Sömürgeci antropoloji geleneğinin, kendi kültürünü rasyonel ve üstün, diğer kültürleri de içerdikleri "tuhaf" inançlar ve ritüellerden dolayı irrasyonel, çocuk ya da nevrotik görme tavrını entelektüel olarak savunmak bu kitapla birlikte imkânsız hale gelmiştir.
Douglas insanın ritüellere düşkün bir hayvan olduğunu, birtakım sembolik eylemler olmaksızın toplumsal ilişkilerden bahsedilemeyeceğini vurgular. Ona göre antropolog, "zihniyetler"i değil, bu zihniyetleri biçimlendiren örüntüleri, toplumsal örgütlenme tarzlarını karşılaştırmalıdır. Sembolik örüntülerin evrenselliği vurgulanmakla birlikte bunların çeşitli toplumsal bağlamlarda büründüğü farklı ve özgül formlar da araştırılmalıdır. Farklı kültürlerdeki temizlik ve kirlilik inançlarının temelde aynı işlevi, toplum hayatını sembolik bir düzene oturtma işlevini nasıl yerine getirdiği araştırılmaktadır Saflık ve Tehlike'de.

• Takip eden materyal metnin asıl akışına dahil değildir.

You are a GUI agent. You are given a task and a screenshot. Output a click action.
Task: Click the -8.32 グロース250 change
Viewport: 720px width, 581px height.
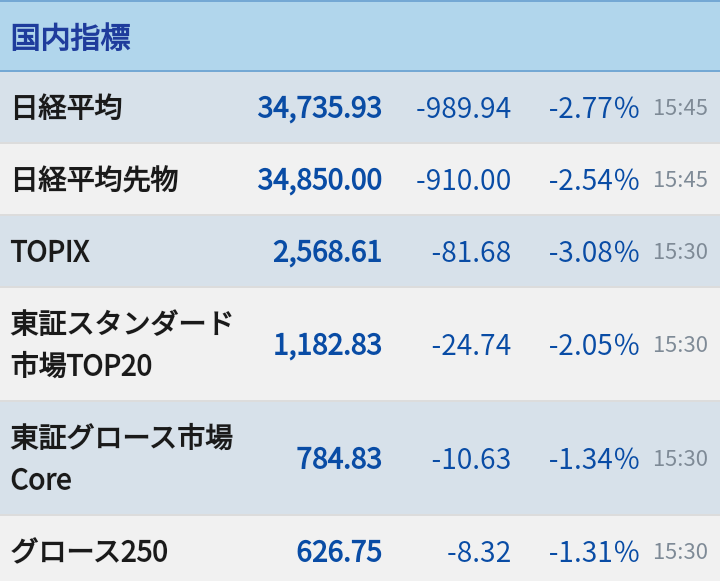(x=479, y=551)
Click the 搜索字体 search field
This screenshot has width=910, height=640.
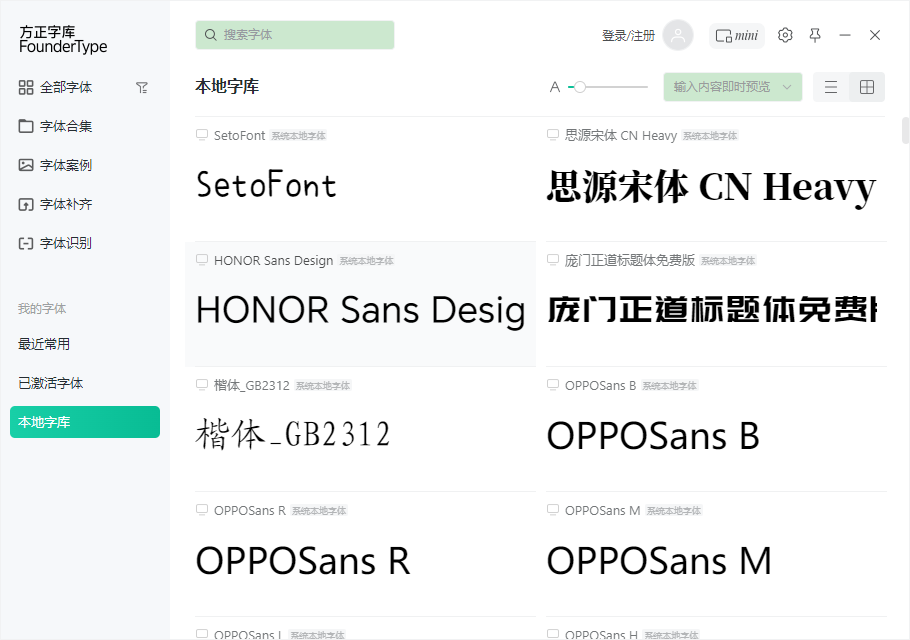click(x=294, y=35)
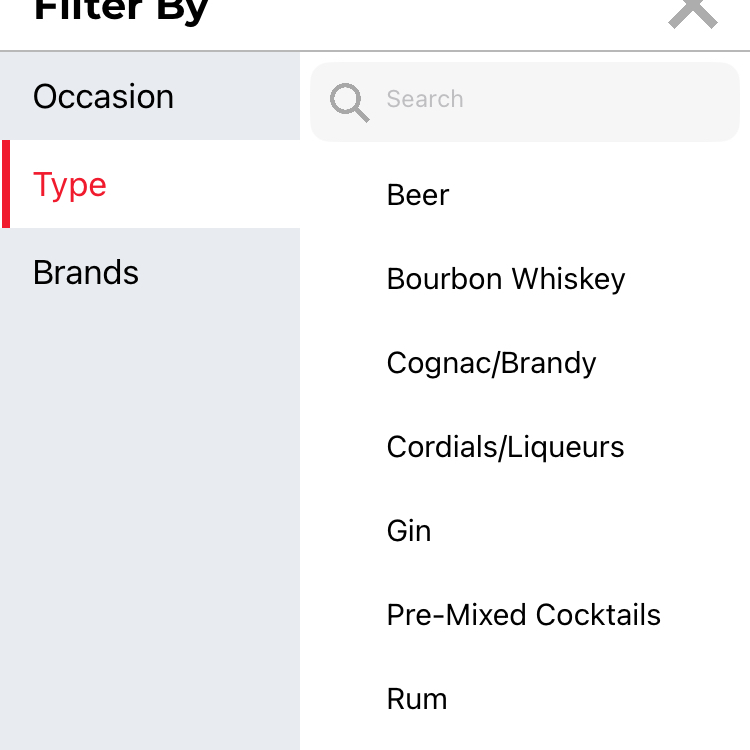Select Pre-Mixed Cocktails from the list
This screenshot has height=750, width=750.
click(525, 615)
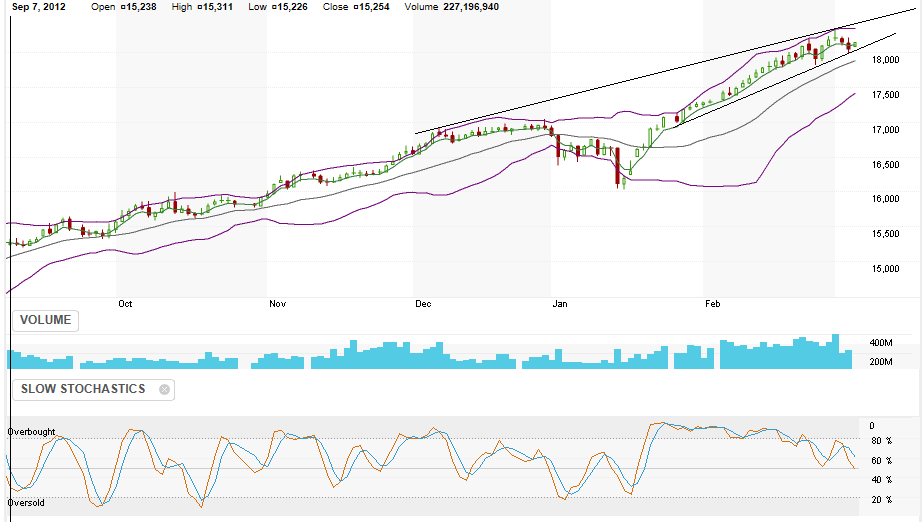Image resolution: width=924 pixels, height=522 pixels.
Task: Click the Sep 7, 2012 date readout
Action: pos(39,7)
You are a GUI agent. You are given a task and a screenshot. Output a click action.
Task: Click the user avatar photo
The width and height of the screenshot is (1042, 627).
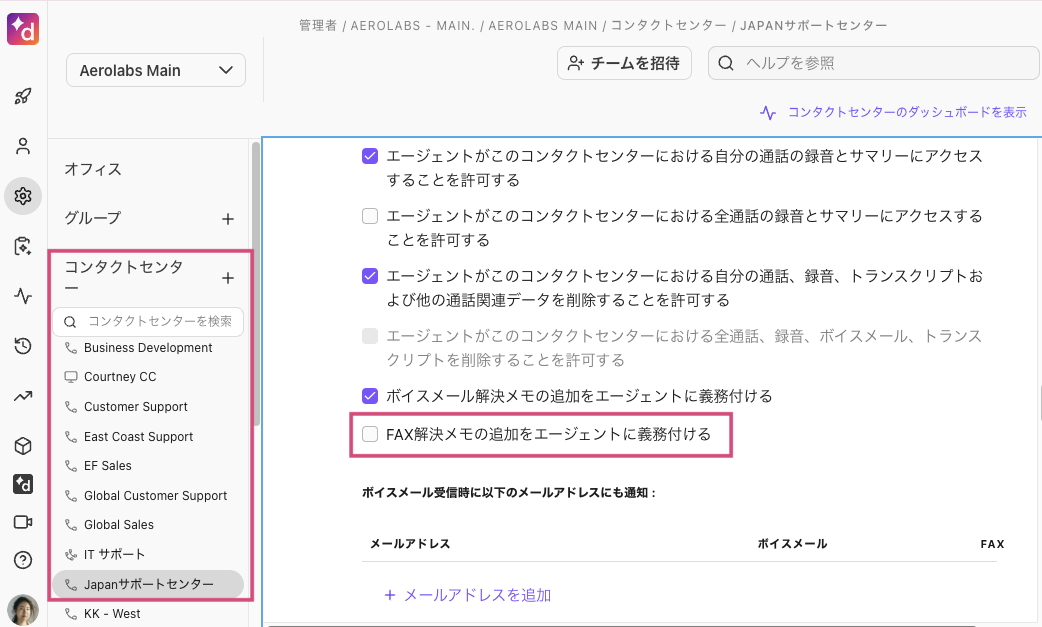[23, 609]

İlk kez yayımlandığı 1966'dan bugüne kırk yıl içinde, ritüeller, sınıflandırma sistemleri ya da kolektif bellek üzerinde çalışan birçok araştırmacıya esin kaynağı olan bu müthiş kitabın Türkçede de benzer bir yaratıcılığı teşvik etmesini umuyoruz.